■ TASK REQUIREMENTS
Copy each of the items below word for word, keeping every character, coordinate, and line break unchanged.

- Opening Delimiter -

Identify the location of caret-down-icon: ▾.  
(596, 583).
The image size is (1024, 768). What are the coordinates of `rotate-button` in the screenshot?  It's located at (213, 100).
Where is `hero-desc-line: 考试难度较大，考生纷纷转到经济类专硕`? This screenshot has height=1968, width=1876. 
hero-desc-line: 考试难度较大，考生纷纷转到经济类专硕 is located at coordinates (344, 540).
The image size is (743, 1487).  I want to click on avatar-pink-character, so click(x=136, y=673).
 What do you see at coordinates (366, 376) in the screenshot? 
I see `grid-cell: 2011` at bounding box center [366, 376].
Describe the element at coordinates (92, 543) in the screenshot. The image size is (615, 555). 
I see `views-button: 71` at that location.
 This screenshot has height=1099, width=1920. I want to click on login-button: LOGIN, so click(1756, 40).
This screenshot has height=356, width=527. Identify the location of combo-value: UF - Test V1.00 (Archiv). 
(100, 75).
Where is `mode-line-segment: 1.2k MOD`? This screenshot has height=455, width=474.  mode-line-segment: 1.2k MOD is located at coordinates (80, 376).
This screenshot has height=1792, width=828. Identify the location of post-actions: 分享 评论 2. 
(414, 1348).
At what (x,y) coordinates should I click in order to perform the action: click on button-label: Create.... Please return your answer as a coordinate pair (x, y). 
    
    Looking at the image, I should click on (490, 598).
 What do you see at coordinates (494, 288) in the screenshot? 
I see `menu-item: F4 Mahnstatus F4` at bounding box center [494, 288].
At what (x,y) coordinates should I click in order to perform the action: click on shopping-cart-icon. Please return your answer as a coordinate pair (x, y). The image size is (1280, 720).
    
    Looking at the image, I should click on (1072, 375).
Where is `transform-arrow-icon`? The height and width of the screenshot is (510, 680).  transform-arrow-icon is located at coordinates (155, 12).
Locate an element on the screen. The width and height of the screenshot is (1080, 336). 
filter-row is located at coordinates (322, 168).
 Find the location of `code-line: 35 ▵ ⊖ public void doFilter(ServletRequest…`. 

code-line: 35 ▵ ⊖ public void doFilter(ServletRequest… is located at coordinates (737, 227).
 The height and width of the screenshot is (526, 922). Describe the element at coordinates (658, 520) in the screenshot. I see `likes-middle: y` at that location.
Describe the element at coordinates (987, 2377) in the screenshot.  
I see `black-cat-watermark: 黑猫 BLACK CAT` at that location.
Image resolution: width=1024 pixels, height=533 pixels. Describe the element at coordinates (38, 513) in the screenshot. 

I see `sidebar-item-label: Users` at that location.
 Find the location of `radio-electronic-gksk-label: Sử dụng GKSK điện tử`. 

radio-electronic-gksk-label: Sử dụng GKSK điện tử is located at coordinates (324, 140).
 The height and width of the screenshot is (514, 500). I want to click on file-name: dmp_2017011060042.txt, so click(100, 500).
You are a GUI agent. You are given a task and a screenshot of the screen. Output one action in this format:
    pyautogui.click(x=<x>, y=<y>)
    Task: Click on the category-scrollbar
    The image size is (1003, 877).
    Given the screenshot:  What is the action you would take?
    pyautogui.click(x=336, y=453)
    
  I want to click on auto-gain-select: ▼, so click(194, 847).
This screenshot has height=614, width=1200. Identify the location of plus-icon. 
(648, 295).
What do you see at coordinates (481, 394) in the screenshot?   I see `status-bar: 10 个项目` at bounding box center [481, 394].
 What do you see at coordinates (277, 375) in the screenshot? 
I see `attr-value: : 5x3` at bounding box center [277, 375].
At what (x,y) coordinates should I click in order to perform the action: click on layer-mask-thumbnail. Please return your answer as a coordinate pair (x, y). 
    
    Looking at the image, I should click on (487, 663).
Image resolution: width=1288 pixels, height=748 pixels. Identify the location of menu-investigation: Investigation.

- Closing Delimiter -

■ RESPONSE TO THIS TASK
Identify the location of caret-down-icon: ▾.  
(596, 583).
The image size is (1024, 768). What are the coordinates of `rotate-button` in the screenshot?  It's located at (213, 100).
Where is `hero-desc-line: 考试难度较大，考生纷纷转到经济类专硕`? This screenshot has height=1968, width=1876. 
hero-desc-line: 考试难度较大，考生纷纷转到经济类专硕 is located at coordinates (344, 540).
The image size is (743, 1487).  I want to click on avatar-pink-character, so click(x=136, y=673).
 What do you see at coordinates (366, 376) in the screenshot? 
I see `grid-cell: 2011` at bounding box center [366, 376].
Describe the element at coordinates (92, 543) in the screenshot. The image size is (615, 555). 
I see `views-button: 71` at that location.
 This screenshot has height=1099, width=1920. I want to click on login-button: LOGIN, so click(1756, 40).
This screenshot has height=356, width=527. Identify the location of combo-value: UF - Test V1.00 (Archiv). 
(100, 75).
Where is `mode-line-segment: 1.2k MOD`? This screenshot has height=455, width=474.  mode-line-segment: 1.2k MOD is located at coordinates (80, 376).
This screenshot has height=1792, width=828. Identify the location of post-actions: 分享 评论 2. 
(414, 1348).
At what (x,y) coordinates should I click in order to perform the action: click on button-label: Create.... Please return your answer as a coordinate pair (x, y). 
    
    Looking at the image, I should click on (490, 598).
 What do you see at coordinates (494, 288) in the screenshot? 
I see `menu-item: F4 Mahnstatus F4` at bounding box center [494, 288].
At what (x,y) coordinates should I click in order to perform the action: click on shopping-cart-icon. Please return your answer as a coordinate pair (x, y). The image size is (1280, 720).
    
    Looking at the image, I should click on (1072, 375).
Where is `transform-arrow-icon`? The height and width of the screenshot is (510, 680).  transform-arrow-icon is located at coordinates (155, 12).
Locate an element on the screen. The width and height of the screenshot is (1080, 336). 
filter-row is located at coordinates (322, 168).
 Find the location of `code-line: 35 ▵ ⊖ public void doFilter(ServletRequest…`. 

code-line: 35 ▵ ⊖ public void doFilter(ServletRequest… is located at coordinates (737, 227).
 The height and width of the screenshot is (526, 922). Describe the element at coordinates (658, 520) in the screenshot. I see `likes-middle: y` at that location.
Describe the element at coordinates (987, 2377) in the screenshot.  
I see `black-cat-watermark: 黑猫 BLACK CAT` at that location.
Image resolution: width=1024 pixels, height=533 pixels. Describe the element at coordinates (38, 513) in the screenshot. 

I see `sidebar-item-label: Users` at that location.
 Find the location of `radio-electronic-gksk-label: Sử dụng GKSK điện tử`. 

radio-electronic-gksk-label: Sử dụng GKSK điện tử is located at coordinates (324, 140).
 The height and width of the screenshot is (514, 500). I want to click on file-name: dmp_2017011060042.txt, so click(100, 500).
You are a GUI agent. You are given a task and a screenshot of the screen. Output one action in this format:
    pyautogui.click(x=<x>, y=<y>)
    Task: Click on the category-scrollbar
    The image size is (1003, 877).
    Given the screenshot:  What is the action you would take?
    pyautogui.click(x=336, y=453)
    
  I want to click on auto-gain-select: ▼, so click(194, 847).
This screenshot has height=614, width=1200. Identify the location of plus-icon. 
(648, 295).
What do you see at coordinates (481, 394) in the screenshot?   I see `status-bar: 10 个项目` at bounding box center [481, 394].
 What do you see at coordinates (277, 375) in the screenshot? 
I see `attr-value: : 5x3` at bounding box center [277, 375].
At what (x,y) coordinates should I click in order to perform the action: click on layer-mask-thumbnail. Please return your answer as a coordinate pair (x, y). 
    
    Looking at the image, I should click on (487, 663).
Image resolution: width=1288 pixels, height=748 pixels. Identify the location of menu-investigation: Investigation.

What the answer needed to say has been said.